Pictorial Graffiti
Pictorial graffiti, the second category defined for the Musawwarat graffiti corpus, comprise a wide range of individual and composite figurative and geometric motifs as well as motifs that have both figurative and geometric elements. Figurative graffiti include zoomorphs, anthropomorphs and hybrids, plants, objects and architectural features as well as Meroitic ‘symbols’ – and combinations thereof.
Geometric motifs are those graffiti that resemble geometric shapes, such as straight, curved, crossing and touching lines, circles, ovals, rectangles, triangles and combinations thereof.
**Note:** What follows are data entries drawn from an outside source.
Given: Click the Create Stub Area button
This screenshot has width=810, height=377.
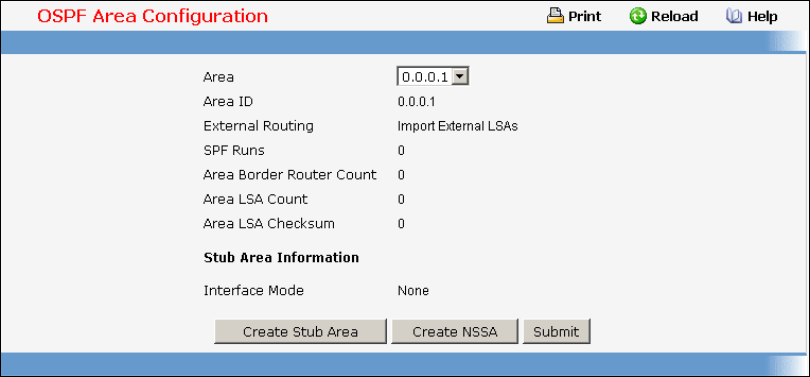Looking at the screenshot, I should click(300, 332).
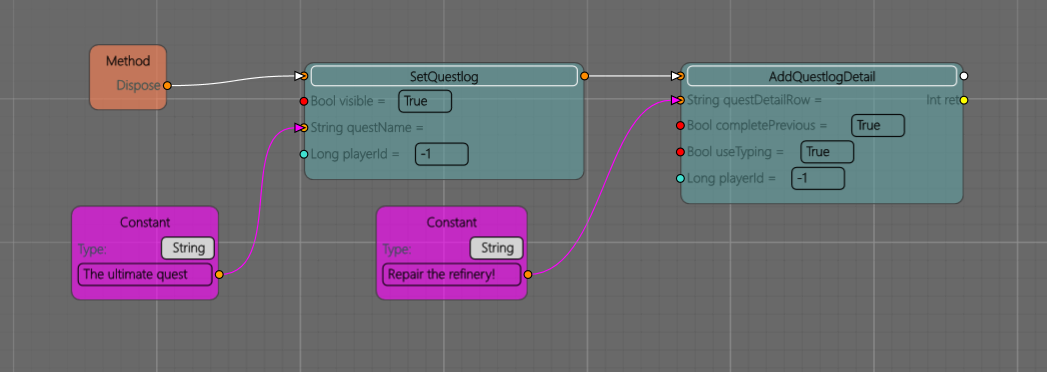Image resolution: width=1047 pixels, height=372 pixels.
Task: Click the Bool visible red pin on SetQuestlog
Action: [304, 102]

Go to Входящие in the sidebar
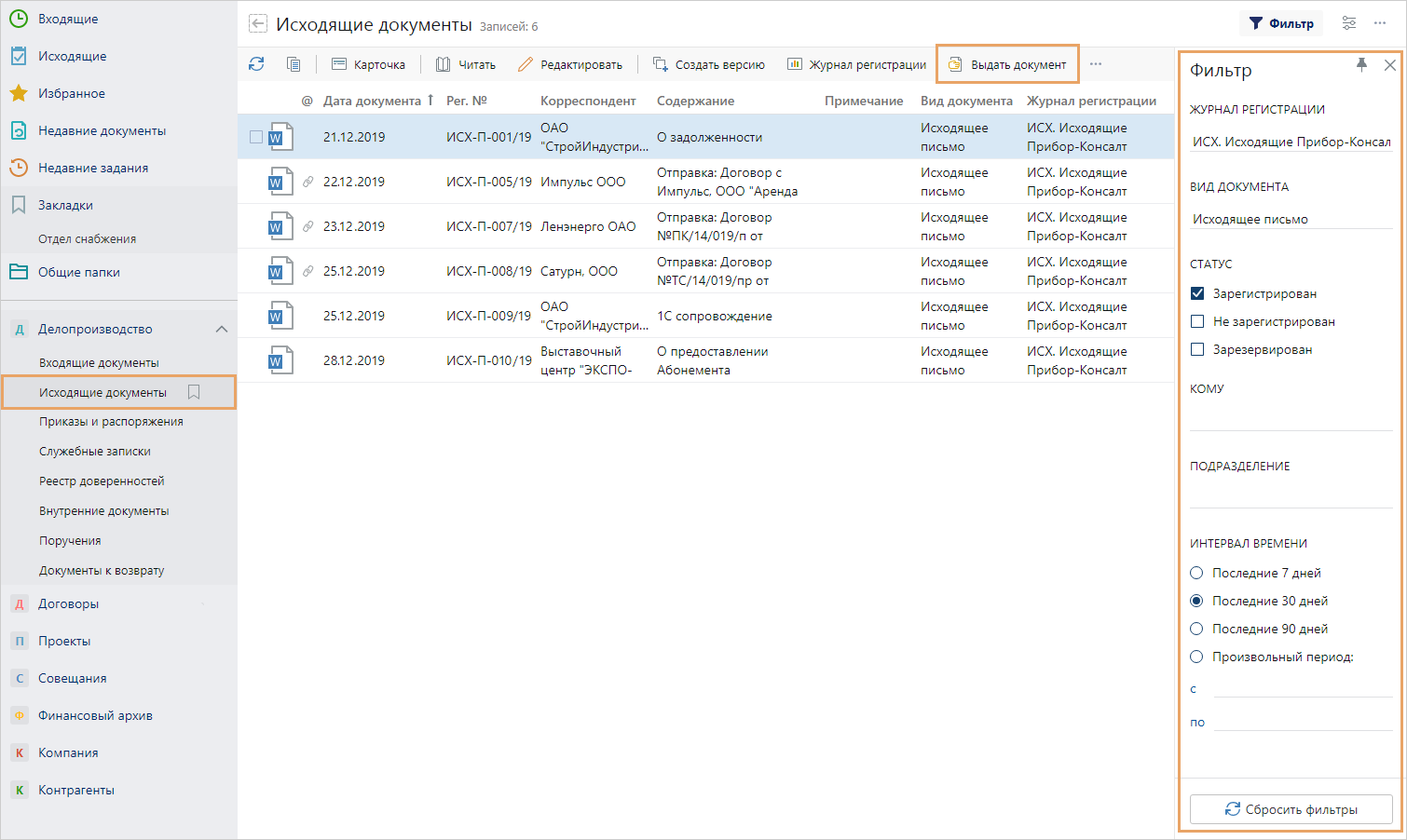pos(67,19)
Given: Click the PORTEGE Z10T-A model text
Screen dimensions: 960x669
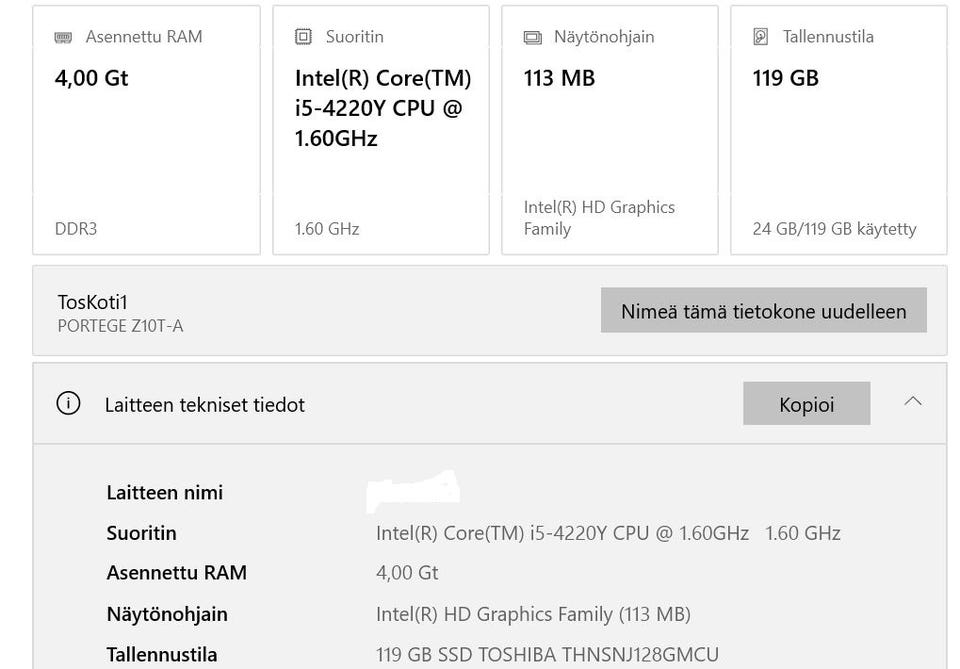Looking at the screenshot, I should point(120,326).
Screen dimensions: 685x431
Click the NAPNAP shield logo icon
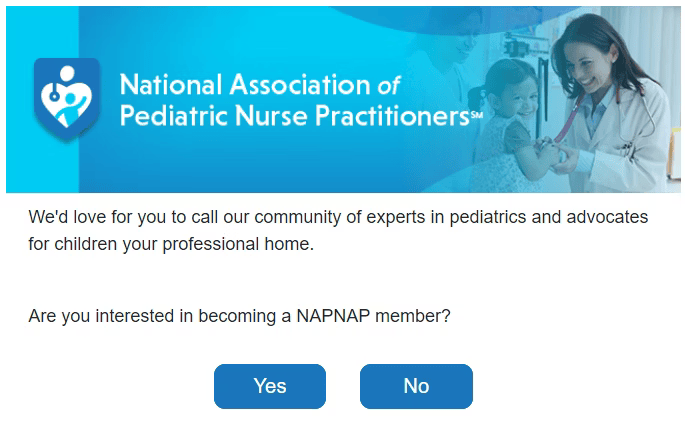pos(66,100)
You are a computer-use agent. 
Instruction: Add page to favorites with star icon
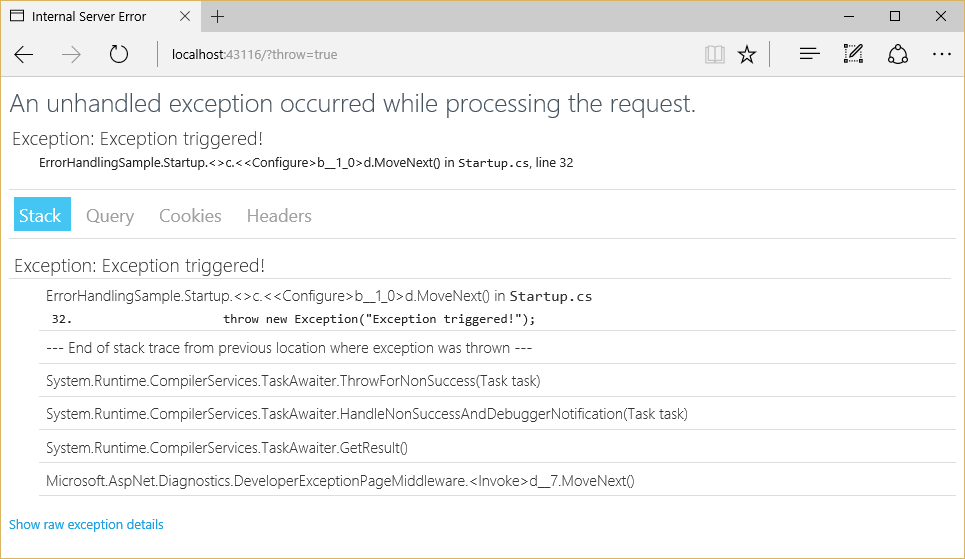[747, 55]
Motifs that potentially have both figurative and geometric components are so-called ‘property marks’ or magico-religious ‘signs’ that may, for example, consist of a geometric ‘base-form’ and a figurative Meroitic ‘symbol’.
Many of the pictorial graffiti appear to have been added to the walls of the Great Enclosure as individual, ‘stand-alone’ entities. In some cases motifs are composed of two or more elements that can also occur as individual motifs. Such composite motifs are, for example, an anthropomorph and a camel or an anthropomorph and a horse in the case of ‘camel rider’ or ‘horse rider’ motifs. Conversely, two or more physically separate, juxtaposed graffiti entities can form a motif, such as in ‘dog-hare’ or ‘giraffe(s)-tree’ motifs. In the latter cases, similarities in technique, line and form characteristics, proximity and/or directionality suggest that two or more graffiti entities were made at the same time and by ‘one hand’. In other cases juxtapositions seem to have been ‘built up’ over time and by different individuals.
The narrative quality inherent in the Musawwarat graffiti becomes more pronounced when several graffiti entities or elements are composed in more complex ways. This is illustrated in numerous ‘hunting’ or ‘fighting scenes’, some of which are clearly mythological. Another prominent example are the so-called ‘beer drinkers’, two individuals squatting to the sides of what appears to be a ‘beer jar’, and apparently drinking from the jar with ‘straws’.